Tesla has had the best advertising spot under the production of Foreign Affairs.

It’s not Tom Cruise in Mission Impossible; It is not about the new James Bond that will replace the deceased in No Time to Die. It’s Marcelo Ebrard. The Morena candidate who is trying to establish a modern profile whose old advisers remind him of Obama’s campaign against McCain.

If Obama is the iPhone, McCain is the red corded phone. If Obama became a BMW, McCain would be a Ford. If they were computers, Obama would be a Mac and McCain would be a PC.

In the minds of the voters, advisers propose, it is necessary to place brand references so that the presidential candidates obtain a successful prefabricated positioning.

Ebrard is Tesla and Claudia is Aveo.

“You traded a Rolex for a Casio,” Shakira would say. “Or a Ferrari for a Twingo.”

Applause on your campaign team. But the image of the Tesla spot was released last Tuesday, a few hours after the hell in which dozens of migrants died in Ciudad Juárez. The smell of death remained on the bodies, and from the networks, the launch of the spot.

The sequence of the Tesla commercial with hell is a postmodern postcard that Gilles Lipovetsky could analyze through an essay.

The six-year term will be remembered for its indolence. The dictates that come out of the National Palace are robust enough not to be defeated by reality.

Reality is reinterpreted by fiction thanks, in part, to the submission of a group of media before the National Palace.

Ebrard advisers such as Eduardo del Río, Daniel Millán and Óscar Arguelles, had to rationalize the reality of hell in Ciudad Juárez. But they didn’t. They let the sequence run. Marcelo Ebrard and Samuel García enjoying a tour in a Tesla. The Ebrard team looking from the mountain at the panorama where there will soon be development. Tesla arrives in Monterey.

His advisors unintentionally or unprofessionally ridiculed his boss. They exposed him in front of one of the capital tragedies of the six-year term.

Migration not only has an impact on Foreign Relations, as the Secretary of the Interior and presidential candidate Adán Augusto López said in an indolent and unprofessional manner. Hell is a vector that crosses the State.

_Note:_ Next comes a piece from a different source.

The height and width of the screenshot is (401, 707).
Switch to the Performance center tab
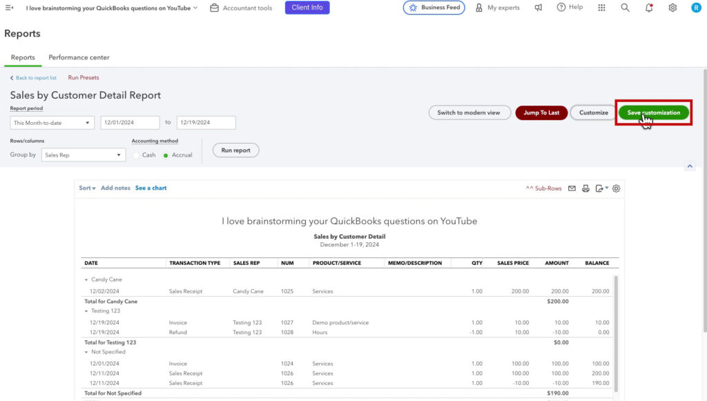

The last scene that the dozens of migrants observed before dying was hell. The political responsibility belongs to the Government of President López Obrador. Mike Pompeo was offered a deformed immigration policy. Later, Trump was offered the same policy. Safe third country, de facto. The pandemic arrived and Trump seized Title 42; Venezuelans, Nicaraguans and Cubans arrived, and the bureaucracy without a compass came up with the idea of ​​receiving 30,000 per month.

They did not have the imagination to recognize that Mexico does not guarantee security to migrants.

Now, they will tell us that four or five low-level officials, possibly all of them conservatives, were to blame for hell in Ciudad Juárez. Full weight of the law. There is nothing that cover.

The dictates are imposed on reality. There are many dictators who add to the indolent narrative of the current six-year term.

Dictators, they are the ones who dictate, right?

Congratulations to Relaciones Exteriores for the spot.